• [Your assignment]
Given the listing below, write out exactly the lines starting with the line that has "The height and" and going on through the line that has "Select Marketing in", both kept.

• [Data]
···

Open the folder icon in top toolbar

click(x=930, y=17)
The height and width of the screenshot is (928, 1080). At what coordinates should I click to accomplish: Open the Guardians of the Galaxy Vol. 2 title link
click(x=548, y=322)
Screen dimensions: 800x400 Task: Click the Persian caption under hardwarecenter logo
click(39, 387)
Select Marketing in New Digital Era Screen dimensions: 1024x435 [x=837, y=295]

···

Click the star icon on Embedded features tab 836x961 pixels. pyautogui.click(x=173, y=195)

···

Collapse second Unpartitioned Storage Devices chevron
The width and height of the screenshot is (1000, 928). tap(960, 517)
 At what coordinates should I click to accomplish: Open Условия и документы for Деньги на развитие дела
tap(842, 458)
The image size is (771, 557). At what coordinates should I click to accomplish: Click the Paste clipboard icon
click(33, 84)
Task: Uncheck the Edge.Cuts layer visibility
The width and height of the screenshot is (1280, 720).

···

• [Output for this exercise]
The height and width of the screenshot is (928, 1080). At what coordinates should I click to accomplish: Open the Guardians of the Galaxy Vol. 2 title link
click(x=548, y=322)
Screen dimensions: 800x400 Task: Click the Persian caption under hardwarecenter logo
click(39, 387)
Select Marketing in New Digital Era Screen dimensions: 1024x435 [x=837, y=295]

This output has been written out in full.